На его лице застыла полуулыбка, полугримаса, и Ника медленно и тайно содрогается: похожее было в лице её брата, в год его смерти. Очень белые Морицевы зубы светились меж очень красных губ, и было очень жёлтым лицо. Совсем седые сейчас волосы, как тронутые пудрой. Только глаза были неуловимы — ни цвет, ни взгляд, сощурены. (Он очень страдает, видимо, последнее время, — замечает Ника. — Он не хочет думать о здоровье! Ночами работает. От этих его бессонных ночей он сейчас похож на старого цыгана, который крадёт коней, поет песни и лудит кастрюли.) Кто‑то включил репродуктор.
— Моя любимая вещь! — кричит Мориц. — Музыка Глазунова! Пушкин! — И тихонечко начинает вторить звукам радио:
Налейте же, други, нам в чаши вина!.. —
Он замирает, как под гипнозом, перестает петь и приходит в себя с последней строкой, которой опять вторит:
Да здравствует солнце,Да скроется тьма! —
Миг молчания.
— Пойду писать письма, — сказал Мориц.
— Продолжим! — сказала Евгению Евгеньевичу Ника. — Все ушли, мы одни.
— Отлично…
— Мы на часах остановились, — сказала Ника, — помните?

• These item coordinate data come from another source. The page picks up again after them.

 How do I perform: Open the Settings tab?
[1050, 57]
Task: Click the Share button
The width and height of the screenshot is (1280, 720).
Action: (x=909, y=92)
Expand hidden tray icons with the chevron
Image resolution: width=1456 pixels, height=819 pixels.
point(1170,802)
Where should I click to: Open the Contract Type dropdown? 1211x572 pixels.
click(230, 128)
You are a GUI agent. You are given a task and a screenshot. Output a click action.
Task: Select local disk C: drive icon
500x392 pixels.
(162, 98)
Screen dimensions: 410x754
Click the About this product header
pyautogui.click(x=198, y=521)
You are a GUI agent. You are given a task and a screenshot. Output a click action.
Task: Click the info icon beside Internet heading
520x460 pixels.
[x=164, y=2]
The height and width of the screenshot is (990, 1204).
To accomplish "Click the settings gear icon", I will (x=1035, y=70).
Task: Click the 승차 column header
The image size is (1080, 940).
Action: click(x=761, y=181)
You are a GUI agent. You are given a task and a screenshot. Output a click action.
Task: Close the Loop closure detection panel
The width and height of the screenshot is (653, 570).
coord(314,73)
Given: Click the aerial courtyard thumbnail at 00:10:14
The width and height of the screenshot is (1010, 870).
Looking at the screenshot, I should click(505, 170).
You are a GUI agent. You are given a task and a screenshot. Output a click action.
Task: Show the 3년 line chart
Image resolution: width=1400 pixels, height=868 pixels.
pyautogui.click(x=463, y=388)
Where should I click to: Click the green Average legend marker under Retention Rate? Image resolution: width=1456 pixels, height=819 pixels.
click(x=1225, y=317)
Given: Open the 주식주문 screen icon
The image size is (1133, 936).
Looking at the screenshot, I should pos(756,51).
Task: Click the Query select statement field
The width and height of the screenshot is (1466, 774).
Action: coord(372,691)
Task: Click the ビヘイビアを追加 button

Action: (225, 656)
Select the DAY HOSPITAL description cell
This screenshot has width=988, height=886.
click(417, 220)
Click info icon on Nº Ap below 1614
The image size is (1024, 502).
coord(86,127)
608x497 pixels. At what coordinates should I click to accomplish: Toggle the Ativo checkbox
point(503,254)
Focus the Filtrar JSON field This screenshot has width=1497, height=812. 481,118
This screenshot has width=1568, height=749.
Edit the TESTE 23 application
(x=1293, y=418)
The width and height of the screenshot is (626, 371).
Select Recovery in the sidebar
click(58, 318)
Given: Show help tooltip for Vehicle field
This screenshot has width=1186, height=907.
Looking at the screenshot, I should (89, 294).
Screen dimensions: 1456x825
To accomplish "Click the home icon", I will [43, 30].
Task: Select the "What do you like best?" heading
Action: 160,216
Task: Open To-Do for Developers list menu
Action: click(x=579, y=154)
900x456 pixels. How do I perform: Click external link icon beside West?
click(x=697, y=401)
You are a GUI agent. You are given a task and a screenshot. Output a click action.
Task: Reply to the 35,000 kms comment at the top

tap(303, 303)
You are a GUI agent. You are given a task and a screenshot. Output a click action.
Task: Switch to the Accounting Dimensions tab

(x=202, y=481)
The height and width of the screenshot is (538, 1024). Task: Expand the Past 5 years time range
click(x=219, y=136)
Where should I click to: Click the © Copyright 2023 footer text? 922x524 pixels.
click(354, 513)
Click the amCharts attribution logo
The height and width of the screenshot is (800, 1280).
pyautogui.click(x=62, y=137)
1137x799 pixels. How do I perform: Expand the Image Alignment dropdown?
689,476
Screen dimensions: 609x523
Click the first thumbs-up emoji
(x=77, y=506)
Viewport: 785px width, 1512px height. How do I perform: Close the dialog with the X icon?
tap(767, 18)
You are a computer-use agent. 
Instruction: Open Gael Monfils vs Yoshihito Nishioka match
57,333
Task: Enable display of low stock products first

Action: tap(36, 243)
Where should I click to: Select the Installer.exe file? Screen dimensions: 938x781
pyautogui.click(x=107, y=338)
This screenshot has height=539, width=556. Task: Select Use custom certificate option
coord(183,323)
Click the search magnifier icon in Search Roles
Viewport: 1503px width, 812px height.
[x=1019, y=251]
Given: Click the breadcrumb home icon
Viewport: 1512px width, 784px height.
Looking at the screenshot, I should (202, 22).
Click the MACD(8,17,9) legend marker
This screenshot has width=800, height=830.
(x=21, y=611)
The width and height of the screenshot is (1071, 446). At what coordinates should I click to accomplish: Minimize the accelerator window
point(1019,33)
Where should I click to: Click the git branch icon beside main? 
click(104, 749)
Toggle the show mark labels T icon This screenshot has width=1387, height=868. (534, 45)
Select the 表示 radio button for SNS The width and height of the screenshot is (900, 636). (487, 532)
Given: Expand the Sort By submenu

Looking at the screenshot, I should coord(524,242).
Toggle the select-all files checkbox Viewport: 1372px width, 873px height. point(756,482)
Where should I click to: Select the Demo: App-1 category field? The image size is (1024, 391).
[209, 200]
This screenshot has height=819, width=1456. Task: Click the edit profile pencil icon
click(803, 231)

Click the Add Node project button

— Часы были тоже в разных стилях, — начал рассказ Евгений Евгеньевич. — У деда была коллекция часов, в том числе и редких, и старинных, но любил он и стоячие английские, начала прошлого века, и огромные, как башни, до потолка, и различные часы каминного типа всех размеров, и разных звуков и звонов. Особенно он любил те часы, которые выполняли сложную музыкальную мелодию (иногда это были маленькие карманные часы). Они играли стеклянными тоненькими мелодическими голосами, и это доставляло деду удовольствие. Всегда, когда наступал этот ответственный для бабушки перелом часа, полдень, — вся комната наполнялась часовым звоном, а так как все часы несколько отличались по времени, то их бой сливался в длительную нестройную какофонию, в некую бесовскую пародию на колокольный звон. Мне ребенком очень смешно было смотреть со стороны на это: казалось, что именно бабушка со своими упражнениями благочестия вызывает к жизни этот хор демонов. Часто она ещё продолжала молиться, когда все часы смолкали, только двое каких‑нибудь часов ещё перекликались, как бы поддразнивая и соревнуясь, кто лучше дразнит, и, наконец, последние, выходившие победителями, кончали завиток какой‑нибудь весёленькой песенки.